Prev Cardiol. 2010;13:175–179.©2010 Wiley Periodicals, Inc.
Exposure to secondhand smoke (SHS) increases cardiovascular (CV) risk.1,2 Several studies have shown that a ban on indoor smoking in public venues reduces CV events within only months.3,4 Thus, it is possible that even short-term exposure (or repeated brief contacts with) SHS can rapidly impart clinically meaningful health risks.2
Among several potential biologic mechanisms explaining this association, the most recent Surgeon General’s Report states that the evidence is sufficient to infer a causal relationship between SHS and endothelial cell dysfunction.5 Although long-term exposure is consistently linked to impaired vascular function,1 the few studies reporting the effects of brief exposure are inconsistent.2 In addition, the acute effect of SHS on systemic hemodynamics also remains controversial.2 Avoidance of SHS is proven to reduce CV risk and should be recommended to all high-risk patients.3,4 Nonetheless, many individuals may be involuntarily exposed.
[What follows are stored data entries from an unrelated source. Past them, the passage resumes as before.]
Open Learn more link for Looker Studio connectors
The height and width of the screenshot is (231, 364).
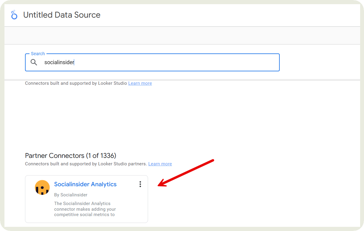pyautogui.click(x=140, y=83)
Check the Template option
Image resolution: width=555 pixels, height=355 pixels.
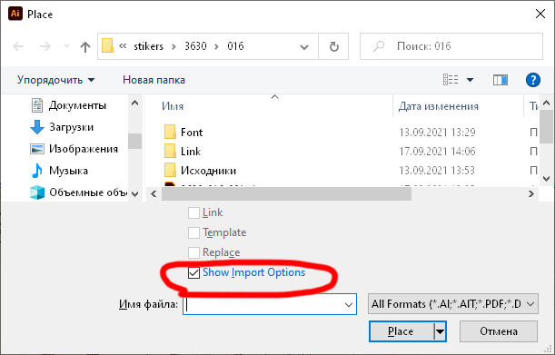point(193,233)
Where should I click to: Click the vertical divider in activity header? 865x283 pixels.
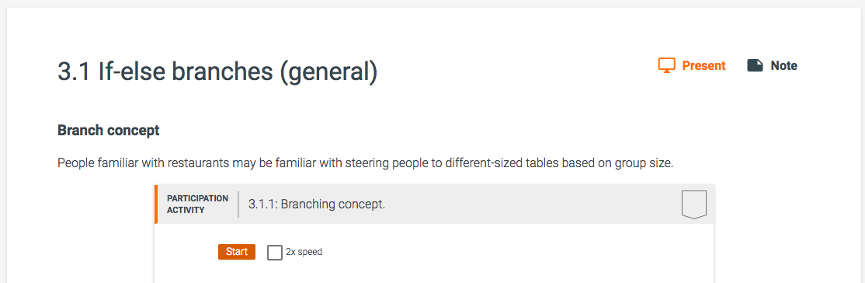point(238,204)
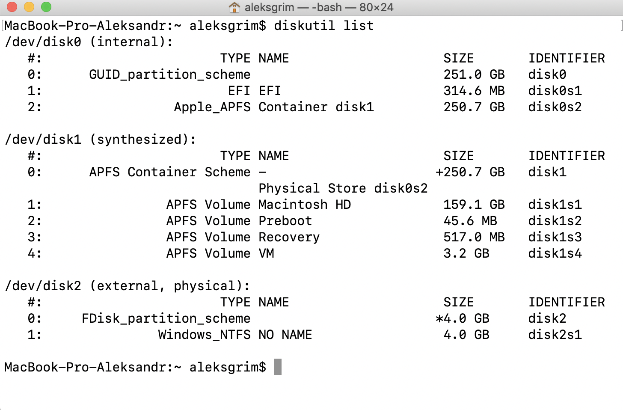Image resolution: width=623 pixels, height=410 pixels.
Task: Minimize the Terminal using the yellow button
Action: (x=29, y=7)
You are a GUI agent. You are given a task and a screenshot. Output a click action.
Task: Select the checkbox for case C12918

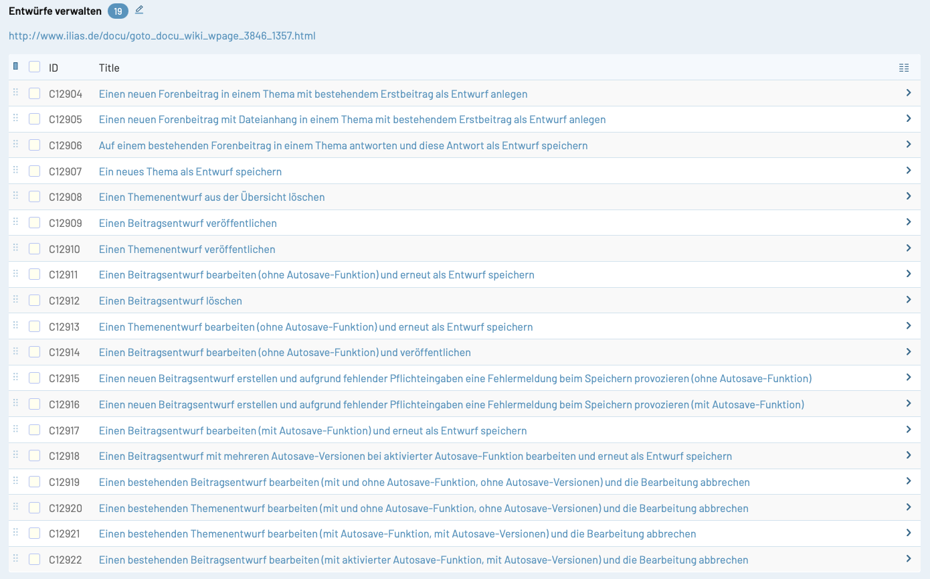click(x=34, y=456)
The aims of this study were therefore to specifically determine whether short-term SHS exposure impairs vascular function and/or alters systemic hemodynamics. Since most previous reports have focused on only one vascular territory (thereby missing the entirety of potentially discordant CV responses),1,2 we investigated the effect of SHS on both microvascular endothelial-dependent vasodilatation (EDV) and large arterial compliance and central aortic hemodynamics.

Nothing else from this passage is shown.